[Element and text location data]
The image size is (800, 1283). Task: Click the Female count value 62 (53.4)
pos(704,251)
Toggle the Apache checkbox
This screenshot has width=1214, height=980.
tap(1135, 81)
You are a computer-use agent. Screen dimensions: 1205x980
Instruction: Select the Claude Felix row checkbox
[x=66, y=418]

§ **SET EXERCISE**: Rewrite the entries above as a two-column CSV with the header columns "instruction" and "location", one row per entry. Put each field in double quotes and replace any line breaks with spaces.

§ **SOLUTION TO THIS EXERCISE**:
instruction,location
"The image size is (800, 1283). Task: Click the Female count value 62 (53.4)","pos(704,251)"
"Toggle the Apache checkbox This screenshot has width=1214, height=980.","tap(1135, 81)"
"You are a computer-use agent. Screen dimensions: 1205x980 Instruction: Select the Claude Felix row checkbox","[x=66, y=418]"